Recent history has given us countless examples of this behavioral paradigm at work. One thinks of the scandals around foreign influence in the American presidential election of 2016 and the UK Brexit campaign. In both instances, foreign and domestic political parties leveraged the prejudices and cognitive habits that citizens had themselves provided to social media companies in order to “nudge” the vote in clear and measurable ways. These are high profile cases, but they are broadly representative of the ways that data analytics and social media have reshaped the nature of political life at every level. Consider, for example, just the smartphone apps used by the Trump and Biden campaigns in 2020; according to the MIT Technology Review, these “bespoke campaign apps” are designed to capture massive amounts of data about voters and sort them for better, more effectively targeted engagement. But they also provide ways for users in “closed media environments [to] bring in like-minded people” through “the addictive engagement strategies that social media and apps have perfected in the past 20 years.” These apps bind voters to given political ideologies and motivate specific actions because they take advantage of our inherent need for economies of attention. The data gleaned about voters through such platforms allows invisible actors the ability to understand our often-unconscious motivations, and to channel our behaviors in ways that they deem desirable. And the data available to political campaigns, corporations, and governments is only growing, threatening to plunge electorates ever deeper into established modes of thought and action. Comas from which we seldom awake, in other words.
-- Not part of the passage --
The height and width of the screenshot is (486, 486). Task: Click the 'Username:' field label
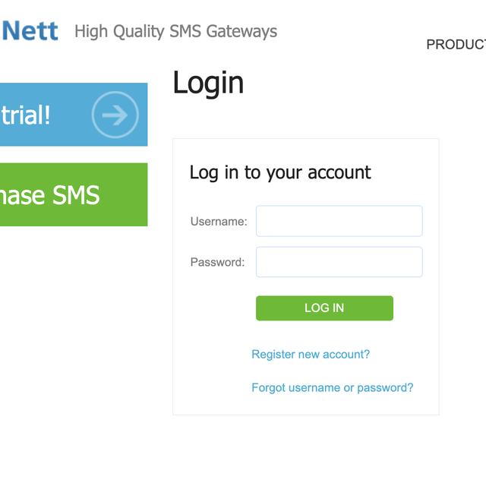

As I spend election day endlessly refreshing my browser, I can’t help but wonder how little we will ever know about the measurable effects of social media (including viral conspiracy theories) and targeted advertising on voters by political forces both in and outside of this country. Bernays was clear about public relations: it worked because its influence was covert. This invisibility was paramount in Lewis’s thinking; as he wrote in the introduction to Time and Western Man, every person “must be prepared to sink to the level of chronic tutelage and slavery, dependent for all he is to live by upon a world of ideas, and its manipulators, about which he knows nothing: or he must get hold as best he can of the abstract principles involved in the very ‘intellectual’ machinery set up to control and change him.”[5] While I don’t necessarily mean to hold up Lewis as an exemplar of the virtues of paranoia, he was among the most dedicated in attempting to suss out the ways hidden actors worked to manipulate citizens, and turn individuals into automata. And in this he represents to me one of the most appealing facets of modernism—its perspicacity in signposting the shifting nature of political life. It often feels to me as if, as electorates, we are constantly backfooted by these shifts. It’s not that we are wholly unaware that our behaviors are being mapped and influenced by digital platforms, but that we have a curiously stunted vocabulary for understanding and contesting the political powers that impinge upon us as political agents. Looking at our own moment through the keyhole of modernism, however, might allow us to begin to better understand systems that would seek to “nudge” us toward predictable outcomes. As institutional forces vie to record, analyze, and anticipate our behaviors, the work of modernists stands as a valuable body of thinking about the interface between science, politics, and media. It is perhaps a place to begin constructing a critical vocabulary adequate to our political moment.

 

Notes

[1] I. A. Richards, Practical Criticism: A Study of Literary Judgments (New York: Harcourt, Brace and Company, 1960), 339–40.

[2] Wyndham Lewis, The Art of Being Ruled (Santa Rosa, CA: Black Sparrow Press, 1989), 106.

[3] Edward Bernays, Propaganda (Brooklyn, NY: Ig Publishing, 2005), 37.

[4] Shoshana Zuboff, The Age of Surveillance Capitalism: The Fight for a Human Future at the New Frontier of Power (New York: Public Affairs, 2019), 8.

[5] Wyndham Lewis, Time and Western Man (Santa Rosa, CA: Black Sparrow Press, 1993), xi.